## Task to complete
Every record must come back exactly as given.

----- Data for processing

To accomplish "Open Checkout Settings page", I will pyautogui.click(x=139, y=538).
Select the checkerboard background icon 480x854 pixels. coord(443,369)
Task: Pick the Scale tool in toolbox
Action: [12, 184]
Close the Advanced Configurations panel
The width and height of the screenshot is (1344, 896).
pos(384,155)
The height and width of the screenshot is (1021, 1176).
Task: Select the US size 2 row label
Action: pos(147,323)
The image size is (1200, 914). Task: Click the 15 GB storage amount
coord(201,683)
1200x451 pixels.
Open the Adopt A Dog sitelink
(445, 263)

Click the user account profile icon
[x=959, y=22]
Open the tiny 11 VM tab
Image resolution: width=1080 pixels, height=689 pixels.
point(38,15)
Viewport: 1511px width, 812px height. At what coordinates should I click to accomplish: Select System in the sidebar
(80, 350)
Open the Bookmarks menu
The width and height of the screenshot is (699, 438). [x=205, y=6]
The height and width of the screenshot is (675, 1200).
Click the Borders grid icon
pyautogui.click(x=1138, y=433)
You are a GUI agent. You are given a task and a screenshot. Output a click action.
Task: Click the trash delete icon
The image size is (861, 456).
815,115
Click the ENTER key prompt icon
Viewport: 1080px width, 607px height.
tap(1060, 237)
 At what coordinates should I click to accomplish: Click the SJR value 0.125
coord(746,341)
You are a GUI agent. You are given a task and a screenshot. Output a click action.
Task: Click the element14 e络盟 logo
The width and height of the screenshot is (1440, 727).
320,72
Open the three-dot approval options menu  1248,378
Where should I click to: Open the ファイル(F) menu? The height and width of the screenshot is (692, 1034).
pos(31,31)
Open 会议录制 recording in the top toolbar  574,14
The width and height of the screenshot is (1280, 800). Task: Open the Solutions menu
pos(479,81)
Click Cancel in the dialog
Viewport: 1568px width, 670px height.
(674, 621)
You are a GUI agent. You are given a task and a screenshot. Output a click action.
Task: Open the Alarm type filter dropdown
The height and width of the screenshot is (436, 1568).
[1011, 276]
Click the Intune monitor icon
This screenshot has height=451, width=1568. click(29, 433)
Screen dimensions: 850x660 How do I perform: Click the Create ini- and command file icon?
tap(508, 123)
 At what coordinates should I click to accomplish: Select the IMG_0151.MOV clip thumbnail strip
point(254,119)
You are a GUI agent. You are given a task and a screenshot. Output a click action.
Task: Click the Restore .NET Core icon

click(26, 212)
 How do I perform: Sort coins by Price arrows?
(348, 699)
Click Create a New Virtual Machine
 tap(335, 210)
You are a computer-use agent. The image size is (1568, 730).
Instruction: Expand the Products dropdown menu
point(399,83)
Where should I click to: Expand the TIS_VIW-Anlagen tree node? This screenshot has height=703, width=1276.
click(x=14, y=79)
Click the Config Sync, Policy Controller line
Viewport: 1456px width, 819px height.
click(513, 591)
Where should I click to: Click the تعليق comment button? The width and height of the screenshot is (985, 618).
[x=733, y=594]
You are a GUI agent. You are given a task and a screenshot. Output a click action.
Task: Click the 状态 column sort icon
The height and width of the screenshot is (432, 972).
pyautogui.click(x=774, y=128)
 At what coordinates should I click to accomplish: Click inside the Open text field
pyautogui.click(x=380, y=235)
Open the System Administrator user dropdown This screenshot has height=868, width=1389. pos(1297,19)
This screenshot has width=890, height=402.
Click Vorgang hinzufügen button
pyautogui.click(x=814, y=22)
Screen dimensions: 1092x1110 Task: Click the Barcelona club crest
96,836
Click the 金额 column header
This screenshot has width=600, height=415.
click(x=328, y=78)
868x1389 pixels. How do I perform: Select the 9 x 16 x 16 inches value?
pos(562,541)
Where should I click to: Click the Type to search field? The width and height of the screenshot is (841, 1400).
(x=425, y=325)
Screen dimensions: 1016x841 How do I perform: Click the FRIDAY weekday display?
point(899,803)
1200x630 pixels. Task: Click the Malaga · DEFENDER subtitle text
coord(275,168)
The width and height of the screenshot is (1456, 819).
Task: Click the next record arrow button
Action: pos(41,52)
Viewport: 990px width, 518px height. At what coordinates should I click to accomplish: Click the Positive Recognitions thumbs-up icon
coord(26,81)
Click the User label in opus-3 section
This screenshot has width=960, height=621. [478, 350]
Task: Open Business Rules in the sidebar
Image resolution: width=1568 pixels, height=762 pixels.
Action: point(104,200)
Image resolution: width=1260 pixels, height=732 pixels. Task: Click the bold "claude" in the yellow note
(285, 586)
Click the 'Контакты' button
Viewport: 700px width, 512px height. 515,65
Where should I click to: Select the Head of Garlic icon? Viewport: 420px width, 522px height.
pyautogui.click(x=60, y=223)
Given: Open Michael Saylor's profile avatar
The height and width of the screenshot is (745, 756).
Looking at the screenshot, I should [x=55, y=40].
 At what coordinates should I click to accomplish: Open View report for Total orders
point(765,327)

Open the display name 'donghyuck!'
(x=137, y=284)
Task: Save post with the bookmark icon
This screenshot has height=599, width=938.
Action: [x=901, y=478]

----------

## Response below
To accomplish "Open Checkout Settings page", I will pyautogui.click(x=139, y=538).
Select the checkerboard background icon 480x854 pixels. coord(443,369)
Task: Pick the Scale tool in toolbox
Action: [12, 184]
Close the Advanced Configurations panel
The width and height of the screenshot is (1344, 896).
pos(384,155)
The height and width of the screenshot is (1021, 1176).
Task: Select the US size 2 row label
Action: pos(147,323)
The image size is (1200, 914). Task: Click the 15 GB storage amount
coord(201,683)
1200x451 pixels.
Open the Adopt A Dog sitelink
(445, 263)

Click the user account profile icon
[x=959, y=22]
Open the tiny 11 VM tab
Image resolution: width=1080 pixels, height=689 pixels.
point(38,15)
Viewport: 1511px width, 812px height. At what coordinates should I click to accomplish: Select System in the sidebar
(80, 350)
Open the Bookmarks menu
The width and height of the screenshot is (699, 438). [x=205, y=6]
The height and width of the screenshot is (675, 1200).
Click the Borders grid icon
pyautogui.click(x=1138, y=433)
You are a GUI agent. You are given a task and a screenshot. Output a click action.
Task: Click the trash delete icon
The image size is (861, 456).
815,115
Click the ENTER key prompt icon
Viewport: 1080px width, 607px height.
tap(1060, 237)
 At what coordinates should I click to accomplish: Click the SJR value 0.125
coord(746,341)
You are a GUI agent. You are given a task and a screenshot. Output a click action.
Task: Click the element14 e络盟 logo
The width and height of the screenshot is (1440, 727).
320,72
Open the three-dot approval options menu  1248,378
Where should I click to: Open the ファイル(F) menu? The height and width of the screenshot is (692, 1034).
pos(31,31)
Open 会议录制 recording in the top toolbar  574,14
The width and height of the screenshot is (1280, 800). Task: Open the Solutions menu
pos(479,81)
Click Cancel in the dialog
Viewport: 1568px width, 670px height.
(674, 621)
You are a GUI agent. You are given a task and a screenshot. Output a click action.
Task: Open the Alarm type filter dropdown
The height and width of the screenshot is (436, 1568).
[1011, 276]
Click the Intune monitor icon
This screenshot has height=451, width=1568. click(29, 433)
Screen dimensions: 850x660 How do I perform: Click the Create ini- and command file icon?
tap(508, 123)
 At what coordinates should I click to accomplish: Select the IMG_0151.MOV clip thumbnail strip
point(254,119)
You are a GUI agent. You are given a task and a screenshot. Output a click action.
Task: Click the Restore .NET Core icon

click(26, 212)
 How do I perform: Sort coins by Price arrows?
(348, 699)
Click Create a New Virtual Machine
 tap(335, 210)
You are a computer-use agent. The image size is (1568, 730).
Instruction: Expand the Products dropdown menu
point(399,83)
Where should I click to: Expand the TIS_VIW-Anlagen tree node? This screenshot has height=703, width=1276.
click(x=14, y=79)
Click the Config Sync, Policy Controller line
Viewport: 1456px width, 819px height.
click(513, 591)
Where should I click to: Click the تعليق comment button? The width and height of the screenshot is (985, 618).
[x=733, y=594]
You are a GUI agent. You are given a task and a screenshot. Output a click action.
Task: Click the 状态 column sort icon
The height and width of the screenshot is (432, 972).
pyautogui.click(x=774, y=128)
 At what coordinates should I click to accomplish: Click inside the Open text field
pyautogui.click(x=380, y=235)
Open the System Administrator user dropdown This screenshot has height=868, width=1389. pos(1297,19)
This screenshot has width=890, height=402.
Click Vorgang hinzufügen button
pyautogui.click(x=814, y=22)
Screen dimensions: 1092x1110 Task: Click the Barcelona club crest
96,836
Click the 金额 column header
This screenshot has width=600, height=415.
click(x=328, y=78)
868x1389 pixels. How do I perform: Select the 9 x 16 x 16 inches value?
pos(562,541)
Where should I click to: Click the Type to search field? The width and height of the screenshot is (841, 1400).
(x=425, y=325)
Screen dimensions: 1016x841 How do I perform: Click the FRIDAY weekday display?
point(899,803)
1200x630 pixels. Task: Click the Malaga · DEFENDER subtitle text
coord(275,168)
The width and height of the screenshot is (1456, 819).
Task: Click the next record arrow button
Action: pos(41,52)
Viewport: 990px width, 518px height. At what coordinates should I click to accomplish: Click the Positive Recognitions thumbs-up icon
coord(26,81)
Click the User label in opus-3 section
This screenshot has width=960, height=621. [478, 350]
Task: Open Business Rules in the sidebar
Image resolution: width=1568 pixels, height=762 pixels.
Action: point(104,200)
Image resolution: width=1260 pixels, height=732 pixels. Task: Click the bold "claude" in the yellow note
(285, 586)
Click the 'Контакты' button
Viewport: 700px width, 512px height. 515,65
Where should I click to: Select the Head of Garlic icon? Viewport: 420px width, 522px height.
pyautogui.click(x=60, y=223)
Given: Open Michael Saylor's profile avatar
The height and width of the screenshot is (745, 756).
Looking at the screenshot, I should [x=55, y=40].
 At what coordinates should I click to accomplish: Open View report for Total orders
point(765,327)

Open the display name 'donghyuck!'
(x=137, y=284)
Task: Save post with the bookmark icon
This screenshot has height=599, width=938.
Action: [x=901, y=478]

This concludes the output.